For a detailed report of the consultation feedback and council’s response please read the Draft Sunshine Coast Macropod Consultation Engagement Summary.

Next steps

At the Ordinary Meeting of Council on 24 August 2023, council endorsed the final Sunshine Coast Macropod Conservation Plan.

Council is now working towards delivering on the action plan.

For more information on Macropod Conservation visit sunshinecoast.qld.gov.au

Macropods covered by this plan

There are nine members of the Macropod family living on the Sunshine Coast. The seven larger macropods covered by this plan are:

About the plan

Here is a short summary of the Draft Macropod Conservation Plan—please read the full plan for more details. A link to the plan and action plan is under 'Important documents'.

The objective

The larger macropods are widespread and highly mobile. However, their numbers are dwindling as our population grows.

The Draft Sunshine Coast Macropod Conservation Plan recognises a shared responsibility between Council, the community and Queensland Government agencies.

The plan takes a whole of landscape and integrated partnerships approach.


The primary, but not exclusive focus, of this plan is the conservation and management of the eastern grey kangaroo—the most impacted by factors associated with the urban environment.

Desired outcomes

Desired outcome 1: Management is evidence based and informed by contemporary research and knowledge of Sunshine Coast macropod populations.

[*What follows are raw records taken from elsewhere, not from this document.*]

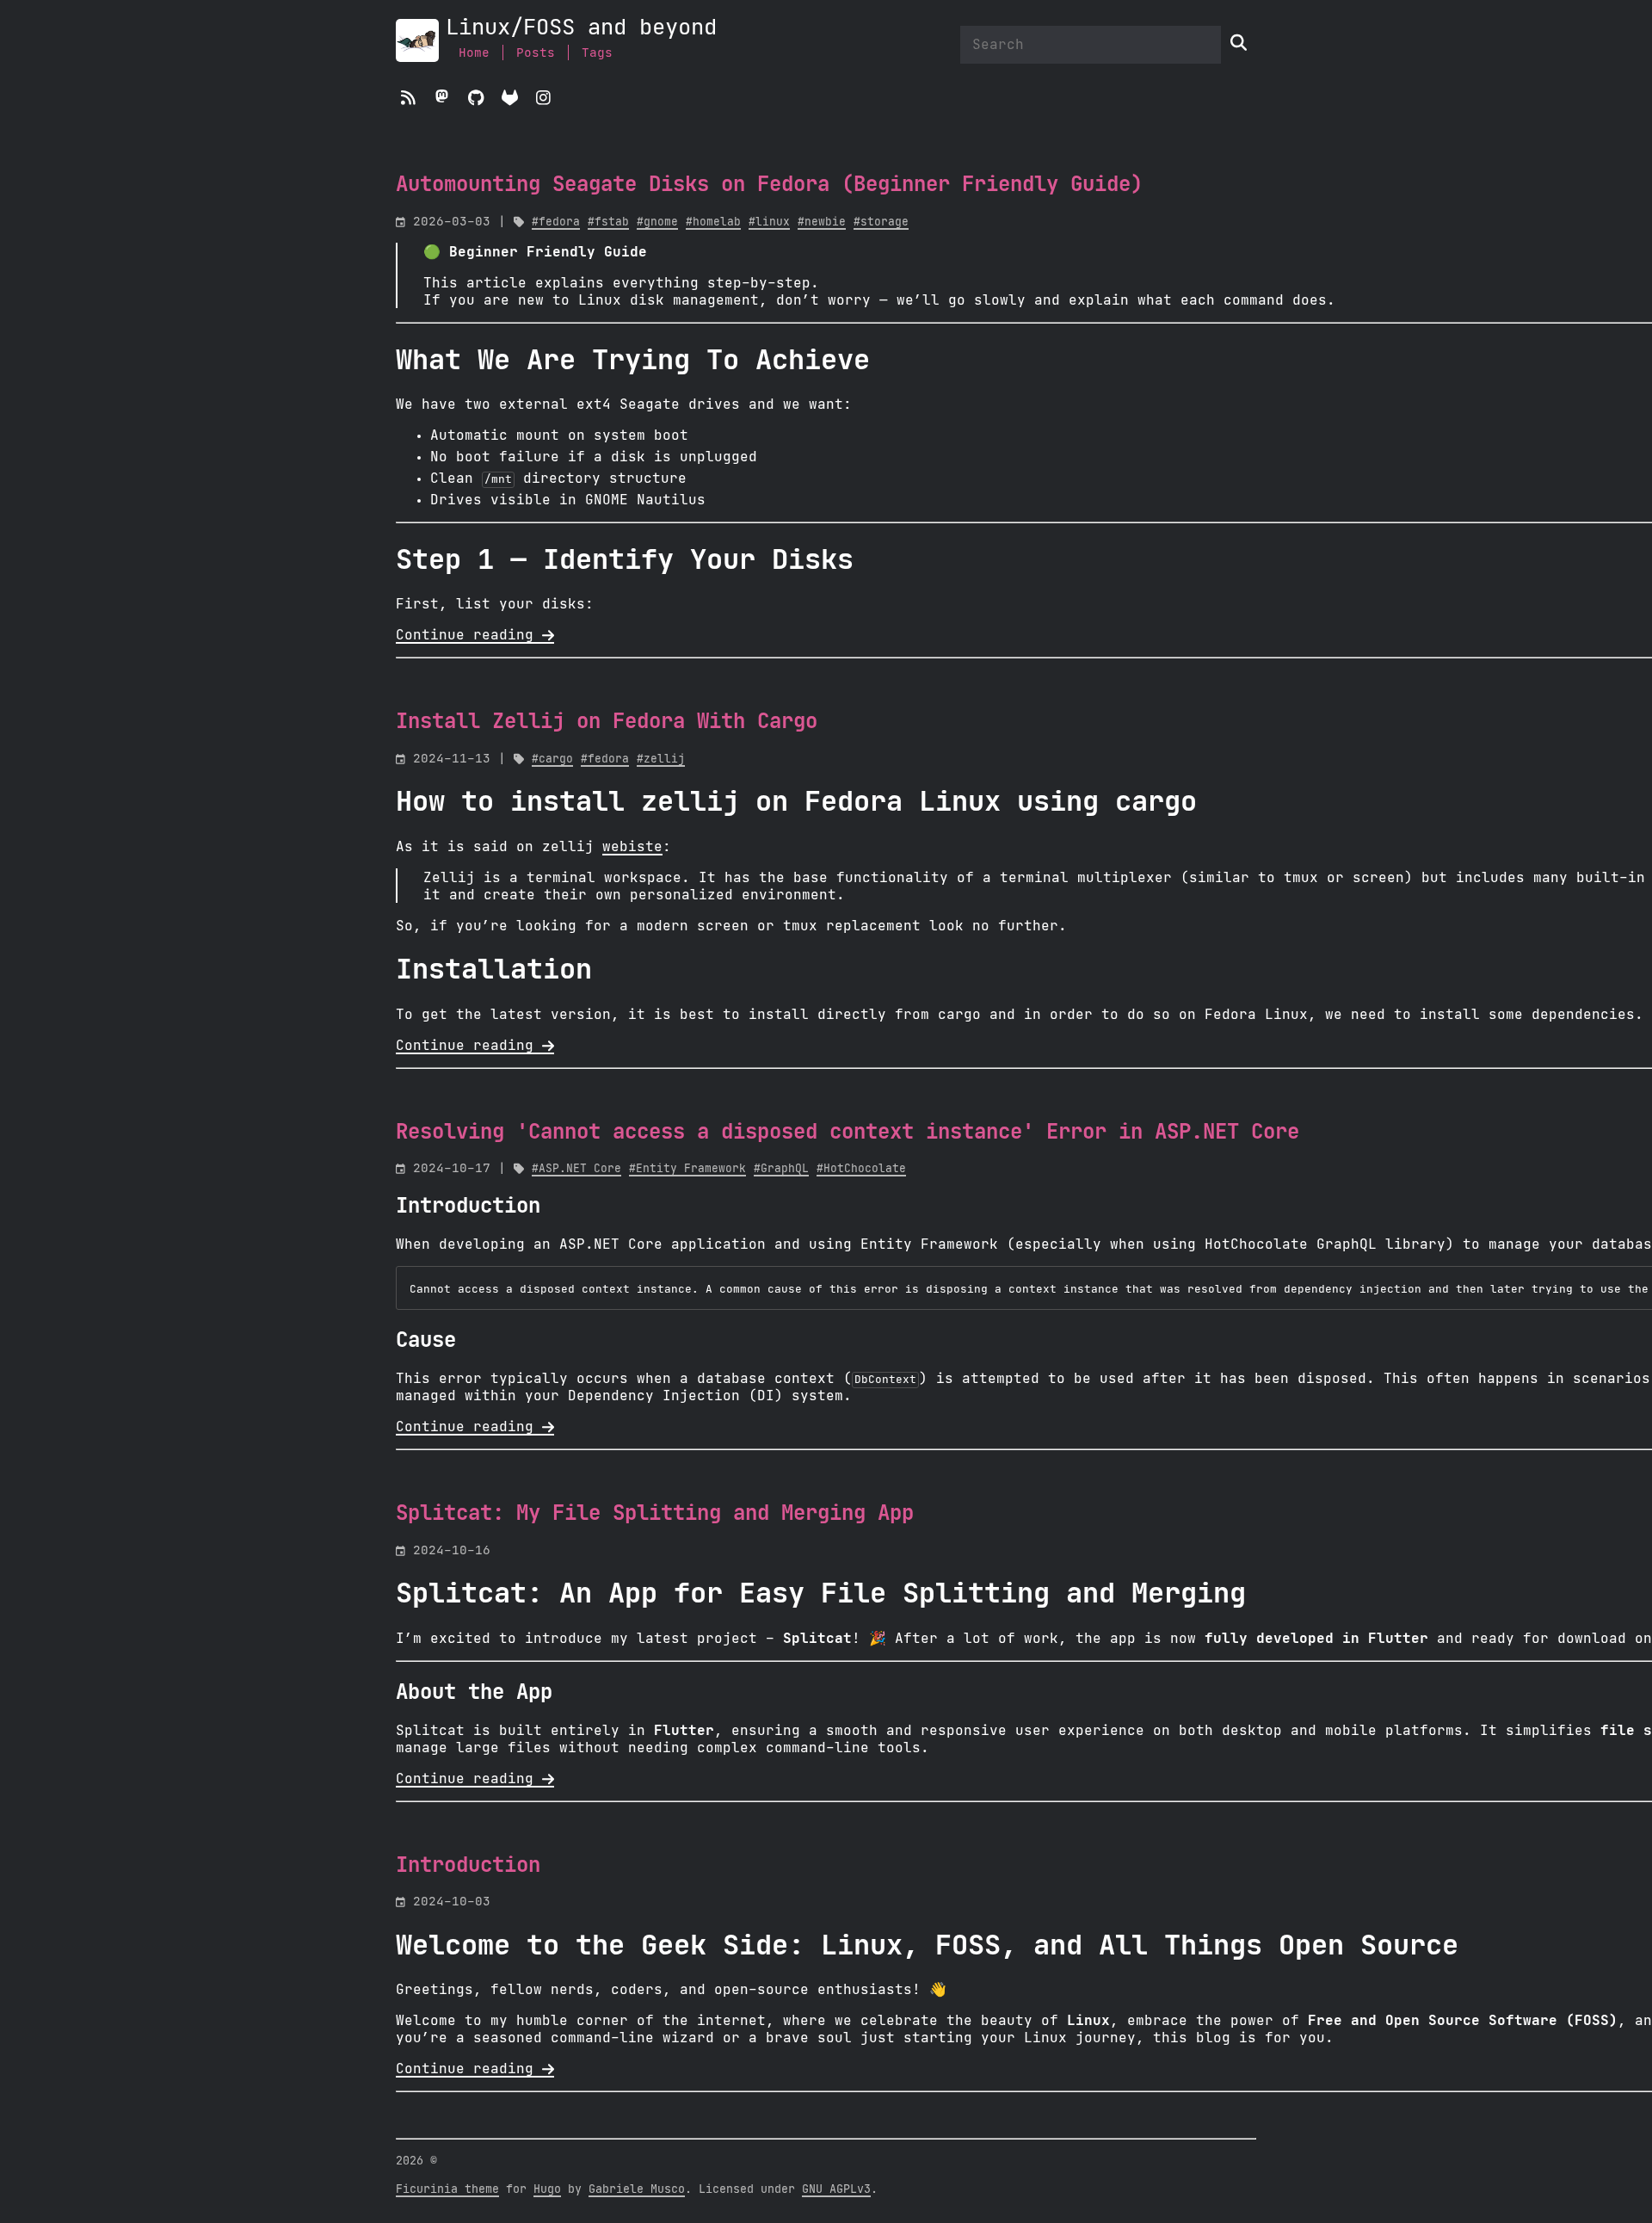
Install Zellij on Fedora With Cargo (606, 722)
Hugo (547, 2189)
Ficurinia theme (447, 2189)
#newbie (822, 222)
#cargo (552, 759)
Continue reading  (475, 635)
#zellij (661, 759)
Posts (535, 52)
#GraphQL (781, 1169)
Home (474, 52)
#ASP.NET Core (576, 1169)
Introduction (468, 1866)
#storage (881, 222)
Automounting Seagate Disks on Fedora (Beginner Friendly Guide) (769, 185)
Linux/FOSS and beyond (581, 28)
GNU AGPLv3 (836, 2189)
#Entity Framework (687, 1169)
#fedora (556, 222)
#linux (769, 222)
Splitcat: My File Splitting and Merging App (655, 1514)
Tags (597, 52)
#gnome (657, 222)
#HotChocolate (861, 1169)
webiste (632, 847)
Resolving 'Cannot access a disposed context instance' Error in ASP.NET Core (847, 1132)
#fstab (608, 222)
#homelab (713, 222)
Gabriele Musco (637, 2189)
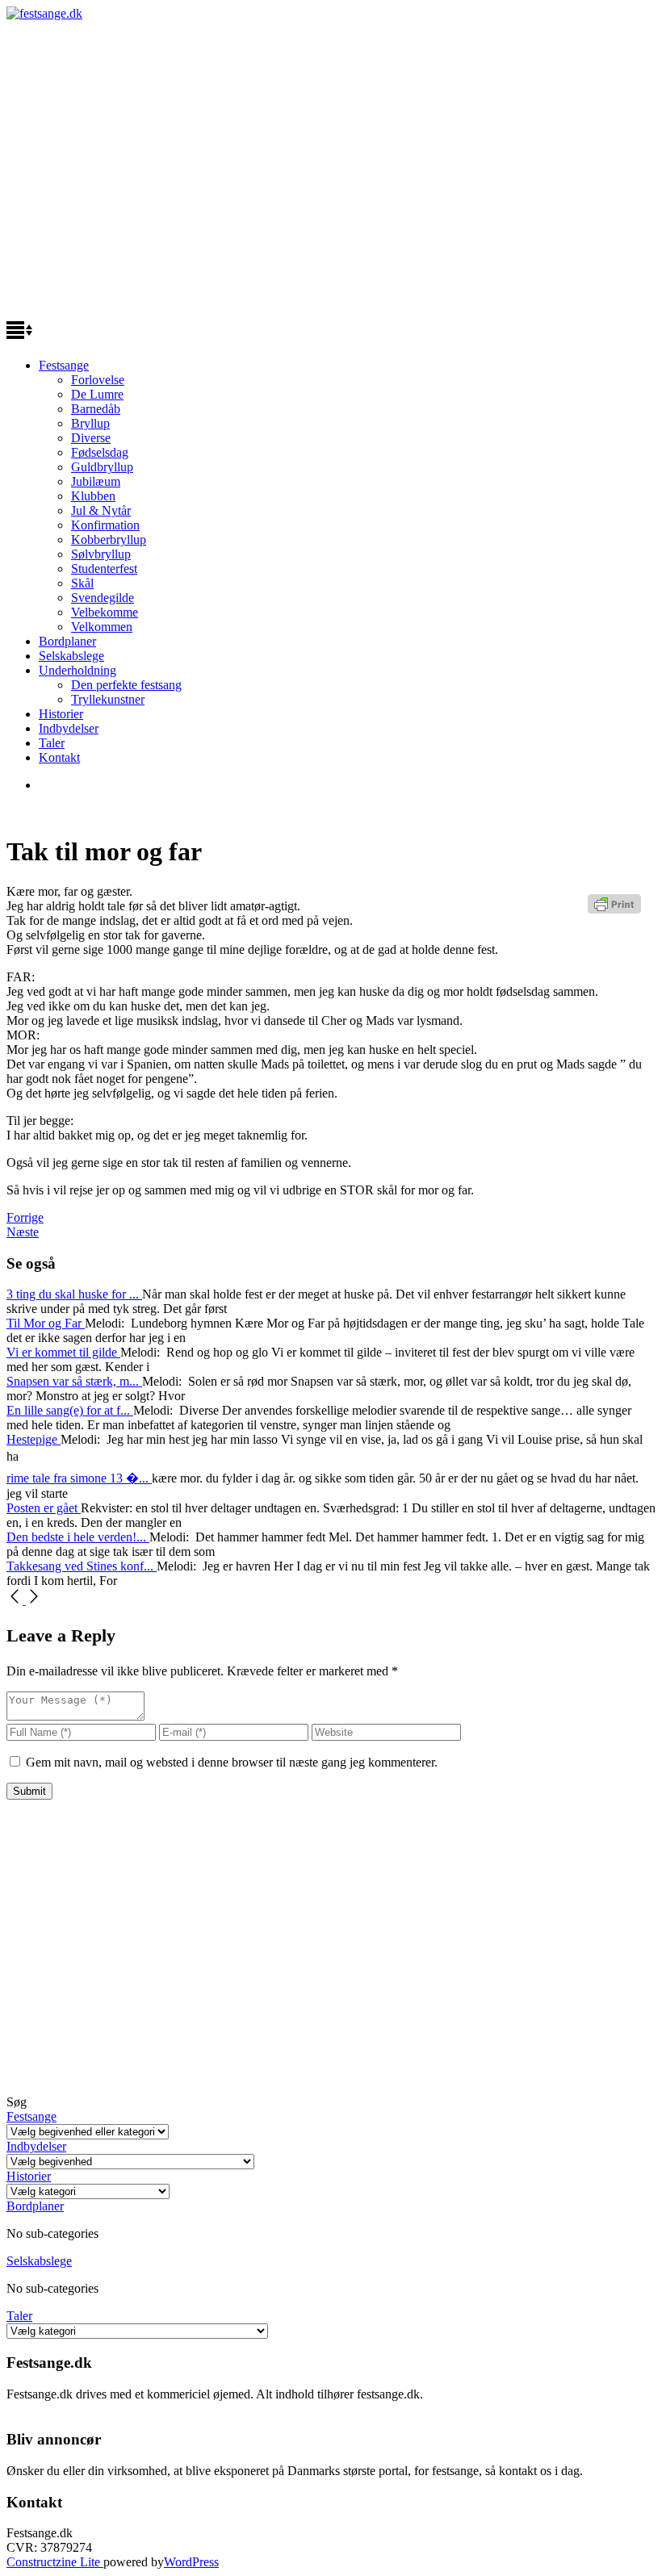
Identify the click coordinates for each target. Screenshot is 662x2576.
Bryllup (90, 423)
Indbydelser (68, 728)
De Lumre (97, 394)
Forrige (25, 1217)
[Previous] (16, 1600)
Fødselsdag (99, 452)
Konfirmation (105, 525)
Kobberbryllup (108, 539)
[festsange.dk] (44, 13)
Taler (52, 743)
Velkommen (101, 627)
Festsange (64, 365)
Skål (82, 583)
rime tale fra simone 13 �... (79, 1478)
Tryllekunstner (108, 699)
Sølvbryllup (101, 554)
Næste (22, 1232)
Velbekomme (104, 612)
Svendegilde (102, 597)
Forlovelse (97, 380)
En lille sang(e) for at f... (69, 1410)
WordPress (191, 2562)
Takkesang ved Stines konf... (81, 1566)
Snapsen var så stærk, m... (74, 1381)
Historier (61, 714)
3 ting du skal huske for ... (74, 1294)
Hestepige (33, 1439)
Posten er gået (43, 1508)
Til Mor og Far (45, 1323)
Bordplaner (67, 641)
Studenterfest (104, 568)
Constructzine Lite (54, 2562)
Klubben (93, 496)
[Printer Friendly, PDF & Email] (617, 910)
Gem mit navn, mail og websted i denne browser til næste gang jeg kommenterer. (232, 1762)
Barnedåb (95, 409)
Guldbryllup (102, 467)
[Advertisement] (331, 176)
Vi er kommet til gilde (63, 1352)
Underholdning (77, 670)
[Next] (34, 1600)
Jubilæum (95, 481)
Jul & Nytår (101, 510)
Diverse (91, 438)
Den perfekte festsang (126, 685)
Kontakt (59, 757)
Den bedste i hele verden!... (77, 1537)
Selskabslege (71, 656)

  • How is the population changing?
  • Are sunshine Coast macropods unique?
  • Can genetics help us to understand movement pathways...
    • to inform development and infrastructure planning and design?
    • to prioritise locations for future investment in fauna crossings?
    • to build knowledge?

Desired outcome 2: Planning and development assessment processes and supporting guidelines are in place to support the protection of macropods and their habitat.

  • future development areas: mapping data outputs are available – movement pathways; high quality habitat; priority areas
  • planning, development and management guidelines - road design; suitable infrastructure; input to signage guidelines; habitat requirements
  • infrastructure audit.

Desired outcome 3: The impacts of threatening processes on macropods in the Sunshine Coast local government area are understood and minimized.

  • threat mapping: roadkill data, dog impacts, climate change – wild fire and flooding, hotspots and priority areas for protection
  • methods – best practice: injury mitigation measures, responsible dog ownership education.

Desired outcome 4: A landscape approach to macropod conservation is achieved through advocacy, education, and partnerships with the community.

  • connect: research partnerships, citizen science, wildlife rescue groups data collection, collaboration with Queensland Government agencies (Department of Transport and Main Roads) to address fauna movement hotspots.
  • educate: First Nation Peoples involvement, Communication plan, Tourism
  • protect: enhance habitat connectivity through community partnerships – Land for Wildlife and Voluntary Conservation Agreements.